══ Source passage

The Commission’s recommendations are affordable for households

Impact on household costs

The Commission is acutely aware of the context in which it makes the case for increased infrastructure investment. This is particularly important when it comes to the investment required from households and businesses. Since 2019, households, particularly those on lower incomes, have faced a series of adverse shocks, most recently on cost of living. A significant proportion of the population are in fuel poverty.⁴⁶⁶ The costs of the required infrastructure changes will ultimately by funded by households and businesses — either through taxation, bills, or the price of products purchased.

For the next five to ten years, energy costs will largely be driven by the volatile and difficult to predict price of natural gas. But as the economy electrifies, the price of natural gas will become a less significant factor in overall costs.

Over the medium to long term, the key driver of lower household costs will be the move from fossil fuels to cheaper, reliable low carbon electricity. A fossil fuel based system has high operating costs, as natural gas, coal, or oil must be continually purchased and burned to generate power. In comparison, a system running on renewable power, with electrified transport and heat, will have high upfront costs that can be spread over a longer period of time. But once it is built it is cheaper to run. Offshore wind, onshore wind and solar farms have very low operating costs as they require no fuel inputs. Heat pumps and electric vehicles are much more efficient than gas boilers and petrol or diesel cars. The cheaper operating costs of a lower carbon energy system more than offset the high upfront costs of building it, leading to lower household costs over time.⁴⁶⁷

In total, the Commission’s analysis estimates that overall household spending on infrastructure services should fall by over £1,000 from today’s level of around £7,300 per household to around £5,500-£6,500 by the mid 2030s. The following make up the key elements of household spending on infrastructure services:

• A likely long term rise in water bills to address drought risks and pollution concerns, as set out in Chapter 4 (see Figure 5.5 and Box 5.1).
• This should be more than offset by falling energy spending which the Commission’s analysis suggests will reduce from around £2,200 in 2022 to less than £1,400 in the 2030s, below 2019 levels.
• The costs to households of transport should also fall due to the switch to electric vehicles. The average household transport fuel bill is expected to fall from £1,000 to between £500 to £600 in the late 2030s, and the total cost of purchasing an electric vehicle is expected to fall, reaching price parity with a petrol/diesel car by 2030.⁴⁶⁸
• In total, the Commission’s analysis estimates that overall household spending on infrastructure services should gradually fall from today’s level of £7,300 per household, returning to 2019 level by the mid 2020s and falling to around £5,500 to £6,500 per household by the mid 2030s.

════

# Exercise task 1
Pick out every line of the records that contains the word "accomplish", and copy each of those lines.
The records have no connection to the text on household infrastructure costs.

══ Entries

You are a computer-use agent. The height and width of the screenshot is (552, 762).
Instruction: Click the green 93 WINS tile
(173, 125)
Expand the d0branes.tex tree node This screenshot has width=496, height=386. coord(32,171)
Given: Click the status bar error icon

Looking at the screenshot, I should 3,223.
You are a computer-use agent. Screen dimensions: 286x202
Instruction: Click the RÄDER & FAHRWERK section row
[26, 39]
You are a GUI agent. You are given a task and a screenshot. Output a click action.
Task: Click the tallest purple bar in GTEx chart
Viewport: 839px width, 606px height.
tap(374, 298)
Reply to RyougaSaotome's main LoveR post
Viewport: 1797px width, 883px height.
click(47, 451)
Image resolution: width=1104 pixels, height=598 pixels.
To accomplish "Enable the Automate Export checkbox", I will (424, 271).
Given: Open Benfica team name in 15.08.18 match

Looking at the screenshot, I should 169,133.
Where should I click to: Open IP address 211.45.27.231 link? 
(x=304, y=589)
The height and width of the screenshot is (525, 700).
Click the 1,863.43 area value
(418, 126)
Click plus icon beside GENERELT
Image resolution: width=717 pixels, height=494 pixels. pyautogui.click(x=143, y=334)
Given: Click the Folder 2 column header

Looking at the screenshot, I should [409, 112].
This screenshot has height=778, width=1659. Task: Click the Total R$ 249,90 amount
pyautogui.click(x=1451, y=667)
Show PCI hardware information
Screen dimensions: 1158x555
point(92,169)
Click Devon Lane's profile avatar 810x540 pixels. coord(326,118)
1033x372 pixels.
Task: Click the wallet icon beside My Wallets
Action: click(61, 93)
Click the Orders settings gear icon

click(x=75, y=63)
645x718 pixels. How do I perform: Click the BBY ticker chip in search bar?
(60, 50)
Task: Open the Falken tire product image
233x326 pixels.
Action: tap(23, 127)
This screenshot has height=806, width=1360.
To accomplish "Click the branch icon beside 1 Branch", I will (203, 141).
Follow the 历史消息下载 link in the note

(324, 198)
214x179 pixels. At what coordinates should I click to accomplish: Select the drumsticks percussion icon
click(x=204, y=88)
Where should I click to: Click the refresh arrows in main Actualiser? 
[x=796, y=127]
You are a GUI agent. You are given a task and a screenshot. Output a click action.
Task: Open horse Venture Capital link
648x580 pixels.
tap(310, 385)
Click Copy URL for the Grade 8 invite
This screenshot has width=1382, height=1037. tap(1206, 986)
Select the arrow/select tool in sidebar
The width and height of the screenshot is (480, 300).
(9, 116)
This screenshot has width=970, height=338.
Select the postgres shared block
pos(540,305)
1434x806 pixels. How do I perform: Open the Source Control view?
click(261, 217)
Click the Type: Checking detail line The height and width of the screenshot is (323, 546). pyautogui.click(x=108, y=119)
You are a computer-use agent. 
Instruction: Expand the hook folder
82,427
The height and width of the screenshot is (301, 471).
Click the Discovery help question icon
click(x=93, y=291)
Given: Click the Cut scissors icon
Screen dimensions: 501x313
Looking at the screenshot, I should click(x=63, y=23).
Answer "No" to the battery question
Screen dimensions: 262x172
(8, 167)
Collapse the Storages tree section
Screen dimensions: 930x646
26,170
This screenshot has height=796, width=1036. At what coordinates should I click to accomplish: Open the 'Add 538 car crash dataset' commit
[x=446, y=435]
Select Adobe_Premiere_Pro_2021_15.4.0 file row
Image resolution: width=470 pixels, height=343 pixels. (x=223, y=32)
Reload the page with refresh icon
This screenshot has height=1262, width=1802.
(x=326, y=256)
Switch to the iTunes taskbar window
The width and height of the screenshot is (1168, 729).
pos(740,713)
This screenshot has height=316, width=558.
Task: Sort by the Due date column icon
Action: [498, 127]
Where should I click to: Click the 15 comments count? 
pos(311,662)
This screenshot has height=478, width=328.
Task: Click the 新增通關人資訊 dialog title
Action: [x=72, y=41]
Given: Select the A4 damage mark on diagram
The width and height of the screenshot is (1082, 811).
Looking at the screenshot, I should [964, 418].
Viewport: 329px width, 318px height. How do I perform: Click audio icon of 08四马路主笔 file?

════

# Exercise task 2
Set down, word for word, the stretch of the text on household infrastructure costs from "The Commission’s recommendations" through "of products purchased.".

# Task result 1
To accomplish "Enable the Automate Export checkbox", I will (424, 271).
To accomplish "Click the branch icon beside 1 Branch", I will (203, 141).
214x179 pixels. At what coordinates should I click to accomplish: Select the drumsticks percussion icon
This screenshot has height=796, width=1036. At what coordinates should I click to accomplish: Open the 'Add 538 car crash dataset' commit

# Task result 2
The Commission’s recommendations are affordable for households

Impact on household costs

The Commission is acutely aware of the context in which it makes the case for increased infrastructure investment. This is particularly important when it comes to the investment required from households and businesses. Since 2019, households, particularly those on lower incomes, have faced a series of adverse shocks, most recently on cost of living. A significant proportion of the population are in fuel poverty.⁴⁶⁶ The costs of the required infrastructure changes will ultimately by funded by households and businesses — either through taxation, bills, or the price of products purchased.